**TASK BRIEF**
All entries below are to be retyped in full, precisely as they appear.
*** THE DATA Section Begins ***
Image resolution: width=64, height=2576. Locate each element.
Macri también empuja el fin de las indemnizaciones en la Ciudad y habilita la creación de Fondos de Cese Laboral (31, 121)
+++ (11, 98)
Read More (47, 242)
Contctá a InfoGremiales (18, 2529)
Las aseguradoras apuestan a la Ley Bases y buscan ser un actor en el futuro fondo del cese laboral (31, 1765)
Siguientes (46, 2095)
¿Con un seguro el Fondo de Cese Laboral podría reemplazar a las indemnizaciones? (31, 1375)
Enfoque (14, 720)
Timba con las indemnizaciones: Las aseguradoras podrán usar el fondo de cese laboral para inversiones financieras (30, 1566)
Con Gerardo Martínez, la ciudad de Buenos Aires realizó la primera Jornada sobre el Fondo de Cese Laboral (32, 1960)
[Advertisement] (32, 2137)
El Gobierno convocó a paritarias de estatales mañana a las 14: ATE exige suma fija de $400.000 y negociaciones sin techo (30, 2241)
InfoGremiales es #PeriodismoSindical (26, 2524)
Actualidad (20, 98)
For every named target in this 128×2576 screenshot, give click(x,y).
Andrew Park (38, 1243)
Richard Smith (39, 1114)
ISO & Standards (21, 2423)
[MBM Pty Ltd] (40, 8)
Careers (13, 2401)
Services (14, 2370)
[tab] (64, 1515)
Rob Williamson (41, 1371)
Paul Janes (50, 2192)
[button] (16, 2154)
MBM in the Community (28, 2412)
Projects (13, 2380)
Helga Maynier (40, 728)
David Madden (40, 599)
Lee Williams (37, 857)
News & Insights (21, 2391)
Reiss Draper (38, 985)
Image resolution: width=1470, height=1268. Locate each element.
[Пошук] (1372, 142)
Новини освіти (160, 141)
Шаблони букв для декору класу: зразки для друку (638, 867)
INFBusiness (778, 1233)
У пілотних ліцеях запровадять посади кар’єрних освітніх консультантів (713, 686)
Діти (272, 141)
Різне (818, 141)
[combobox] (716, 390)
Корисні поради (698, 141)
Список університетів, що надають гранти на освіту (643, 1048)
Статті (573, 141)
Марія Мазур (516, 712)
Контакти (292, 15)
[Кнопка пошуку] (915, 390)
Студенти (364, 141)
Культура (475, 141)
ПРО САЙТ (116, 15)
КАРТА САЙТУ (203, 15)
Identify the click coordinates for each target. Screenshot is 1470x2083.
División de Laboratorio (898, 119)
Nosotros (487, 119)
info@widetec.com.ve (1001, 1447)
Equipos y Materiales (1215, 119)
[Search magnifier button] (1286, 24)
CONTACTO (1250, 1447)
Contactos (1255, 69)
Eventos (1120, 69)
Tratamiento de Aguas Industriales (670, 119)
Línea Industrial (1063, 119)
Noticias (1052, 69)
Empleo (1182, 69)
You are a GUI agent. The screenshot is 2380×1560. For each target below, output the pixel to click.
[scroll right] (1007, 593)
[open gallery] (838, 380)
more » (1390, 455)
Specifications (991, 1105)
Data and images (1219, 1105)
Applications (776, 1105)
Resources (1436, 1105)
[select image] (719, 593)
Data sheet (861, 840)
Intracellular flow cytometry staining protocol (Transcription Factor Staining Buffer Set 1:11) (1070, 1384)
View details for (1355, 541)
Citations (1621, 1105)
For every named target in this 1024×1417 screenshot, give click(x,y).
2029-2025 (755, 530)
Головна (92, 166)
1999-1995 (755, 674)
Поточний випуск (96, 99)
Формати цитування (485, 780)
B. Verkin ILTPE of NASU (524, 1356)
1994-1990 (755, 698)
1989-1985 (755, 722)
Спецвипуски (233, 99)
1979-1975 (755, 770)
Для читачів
*** THE DATA Section Ends ***
**EXERCISE RESPONSE**
Image resolution: width=64, height=2576. Locate each element.
Macri también empuja el fin de las indemnizaciones en la Ciudad y habilita la creación de Fondos de Cese Laboral (31, 121)
+++ (11, 98)
Read More (47, 242)
Contctá a InfoGremiales (18, 2529)
Las aseguradoras apuestan a la Ley Bases y buscan ser un actor en el futuro fondo del cese laboral (31, 1765)
Siguientes (46, 2095)
¿Con un seguro el Fondo de Cese Laboral podría reemplazar a las indemnizaciones? (31, 1375)
Enfoque (14, 720)
Timba con las indemnizaciones: Las aseguradoras podrán usar el fondo de cese laboral para inversiones financieras (30, 1566)
Con Gerardo Martínez, la ciudad de Buenos Aires realizó la primera Jornada sobre el Fondo de Cese Laboral (32, 1960)
[Advertisement] (32, 2137)
El Gobierno convocó a paritarias de estatales mañana a las 14: ATE exige suma fija de $400.000 y negociaciones sin techo (30, 2241)
InfoGremiales es #PeriodismoSindical (26, 2524)
Actualidad (20, 98)
For every named target in this 128×2576 screenshot, give click(x,y).
Andrew Park (38, 1243)
Richard Smith (39, 1114)
ISO & Standards (21, 2423)
[MBM Pty Ltd] (40, 8)
Careers (13, 2401)
Services (14, 2370)
[tab] (64, 1515)
Rob Williamson (41, 1371)
Paul Janes (50, 2192)
[button] (16, 2154)
MBM in the Community (28, 2412)
Projects (13, 2380)
Helga Maynier (40, 728)
David Madden (40, 599)
Lee Williams (37, 857)
News & Insights (21, 2391)
Reiss Draper (38, 985)
Image resolution: width=1470, height=1268. Locate each element.
[Пошук] (1372, 142)
Новини освіти (160, 141)
Шаблони букв для декору класу: зразки для друку (638, 867)
INFBusiness (778, 1233)
У пілотних ліцеях запровадять посади кар’єрних освітніх консультантів (713, 686)
Діти (272, 141)
Різне (818, 141)
[combobox] (716, 390)
Корисні поради (698, 141)
Список університетів, що надають гранти на освіту (643, 1048)
Статті (573, 141)
Марія Мазур (516, 712)
Контакти (292, 15)
[Кнопка пошуку] (915, 390)
Студенти (364, 141)
Культура (475, 141)
ПРО САЙТ (116, 15)
КАРТА САЙТУ (203, 15)
Identify the click coordinates for each target. Screenshot is 1470x2083.
División de Laboratorio (898, 119)
Nosotros (487, 119)
info@widetec.com.ve (1001, 1447)
Equipos y Materiales (1215, 119)
[Search magnifier button] (1286, 24)
CONTACTO (1250, 1447)
Contactos (1255, 69)
Eventos (1120, 69)
Tratamiento de Aguas Industriales (670, 119)
Línea Industrial (1063, 119)
Noticias (1052, 69)
Empleo (1182, 69)
You are a GUI agent. The screenshot is 2380×1560. For each target below, output the pixel to click.
[scroll right] (1007, 593)
[open gallery] (838, 380)
more » (1390, 455)
Specifications (991, 1105)
Data and images (1219, 1105)
Applications (776, 1105)
Resources (1436, 1105)
[select image] (719, 593)
Data sheet (861, 840)
Intracellular flow cytometry staining protocol (Transcription Factor Staining Buffer Set 1:11) (1070, 1384)
View details for (1355, 541)
Citations (1621, 1105)
For every named target in this 1024×1417 screenshot, give click(x,y).
2029-2025 (755, 530)
Головна (92, 166)
1999-1995 (755, 674)
Поточний випуск (96, 99)
Формати цитування (485, 780)
B. Verkin ILTPE of NASU (524, 1356)
1994-1990 (755, 698)
1989-1985 (755, 722)
Спецвипуски (233, 99)
1979-1975 (755, 770)
Для читачів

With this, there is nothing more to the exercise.